• [EXCERPT PROVIDED]
────────────────
- Origin: United States
- Genres: Progressive rock, avant-garde jazz, free improvisation
- Years active: 1973–1981 1998–2016
- Labels: Random Radar, Cuneiform
- Past members: Dave Newhouse Billy Swann Thomas Scott Paul Sears Michael Zentner Stuart Abramowitz
- Website: www.themuffinsband.com

= The Muffins =

American progressive rock/avant-jazz group

The Muffins were an American Maryland-based progressive rock/avant-jazz group. They were formed in Washington, DC in the early 1970s and recorded four albums before disbanding in 1981. In 1998 the group reformed and recorded a further five albums and a DVD. The Muffins played at Symphony Space on Broadway in NYC with Marion Brown in 1979, and also performed at a number of festivals, starting with the ZU Manifestival in New York City in 1978, The Villa Celimontana festival in Rome, Italy in 2000, two appearances at Progday in 2001 and 2002, NEARfest in 2005, and the "Rock in Opposition" festival in France in 2009. In 2010, the Muffins headlined at Progday, making a third appearance at this long running festival.

The Muffins are largely an instrumental band inspired and influenced by avant-garde jazz, progressive rock, 20th-century music, and the English Canterbury scene. They work in an "underground genre" Perfect Sound Forever called "the avant-garde side of latter-day US progressive jazz-rock", and place "the joy of creation over commercial concerns". The Rolling Stone Record Guide called them the "spiritual American cousins of Henry Cow and Soft Machine", and AllMusic described their music as a "unique blend of Canterbury progressive, fusion, improvisation and much more."

==History==
In 1973, keyboardist and saxophonist Dave Newhouse, guitarist Michael Zentner and bassist Billy Swann, disillusioned with the state of American rock music at the time, decided to form their own group. They moved into a large farmhouse in Gaithersburg, Maryland they called the Buba Flirf house, and turned for inspiration to a new "Canterbury" style of music (Soft Machine, Caravan and others) that was coming out of England at the time. In 1974, saxophonist Thomas Scott joined the group. Although Scott came from a classical and big-band jazz background, he also had an affinity for Soft Machine and other British progressive rock groups like Gentle Giant. After a succession of drummers, Stuart Abramowitz joined on drums in 1975, but left in July 1976, along with guitarist Zentner. The remaining trio decided to continue without a guitarist and drummer, and started exploring improvisation. In late 1976 they found an "adventurous" drummer Paul Sears, who not only relieved the other members from shared percussion duties, but also, according to Scott, "open[ed] the Muffins up."
────────────────
• [EXTRACTED MATERIAL]

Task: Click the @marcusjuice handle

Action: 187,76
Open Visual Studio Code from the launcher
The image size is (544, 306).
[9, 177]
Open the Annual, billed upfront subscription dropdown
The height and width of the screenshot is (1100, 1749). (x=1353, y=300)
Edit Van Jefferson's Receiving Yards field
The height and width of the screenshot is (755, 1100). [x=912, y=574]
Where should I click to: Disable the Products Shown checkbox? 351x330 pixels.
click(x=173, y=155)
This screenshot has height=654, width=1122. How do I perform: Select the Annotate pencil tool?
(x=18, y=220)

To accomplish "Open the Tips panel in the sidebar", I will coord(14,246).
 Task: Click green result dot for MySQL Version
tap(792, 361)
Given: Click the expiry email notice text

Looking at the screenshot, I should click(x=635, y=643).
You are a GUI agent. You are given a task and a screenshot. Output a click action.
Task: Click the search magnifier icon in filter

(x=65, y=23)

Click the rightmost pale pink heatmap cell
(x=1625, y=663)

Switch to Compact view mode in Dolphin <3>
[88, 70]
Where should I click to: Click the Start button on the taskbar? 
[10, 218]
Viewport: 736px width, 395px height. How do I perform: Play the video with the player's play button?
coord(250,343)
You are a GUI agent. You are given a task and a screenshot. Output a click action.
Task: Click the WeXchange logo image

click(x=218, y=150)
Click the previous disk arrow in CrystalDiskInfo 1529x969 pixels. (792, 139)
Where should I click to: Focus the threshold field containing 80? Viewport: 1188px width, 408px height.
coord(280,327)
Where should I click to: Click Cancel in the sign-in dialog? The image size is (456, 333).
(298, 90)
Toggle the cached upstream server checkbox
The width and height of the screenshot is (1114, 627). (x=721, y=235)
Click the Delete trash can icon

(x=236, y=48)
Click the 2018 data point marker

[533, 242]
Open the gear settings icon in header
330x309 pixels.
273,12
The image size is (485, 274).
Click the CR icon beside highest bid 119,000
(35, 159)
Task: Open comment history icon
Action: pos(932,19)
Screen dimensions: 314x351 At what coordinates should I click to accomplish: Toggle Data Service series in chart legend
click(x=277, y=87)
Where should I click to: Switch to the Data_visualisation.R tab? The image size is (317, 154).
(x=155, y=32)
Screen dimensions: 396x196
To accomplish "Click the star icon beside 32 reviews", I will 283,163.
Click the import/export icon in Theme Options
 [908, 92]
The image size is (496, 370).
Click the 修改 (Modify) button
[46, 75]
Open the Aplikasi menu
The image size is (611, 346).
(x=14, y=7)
────────────────
• [WRITTEN EXERCISE]
Rework the part of the Muffins text that begins with "The Muffins were" and ends with "long running festival.", changing "Broadway" to "Amsterdam Avenue".

• [THE RESPONSE]
The Muffins were an American Maryland-based progressive rock/avant-jazz group. They were formed in Washington, DC in the early 1970s and recorded four albums before disbanding in 1981. In 1998 the group reformed and recorded a further five albums and a DVD. The Muffins played at Symphony Space on Amsterdam Avenue in NYC with Marion Brown in 1979, and also performed at a number of festivals, starting with the ZU Manifestival in New York City in 1978, The Villa Celimontana festival in Rome, Italy in 2000, two appearances at Progday in 2001 and 2002, NEARfest in 2005, and the "Rock in Opposition" festival in France in 2009. In 2010, the Muffins headlined at Progday, making a third appearance at this long running festival.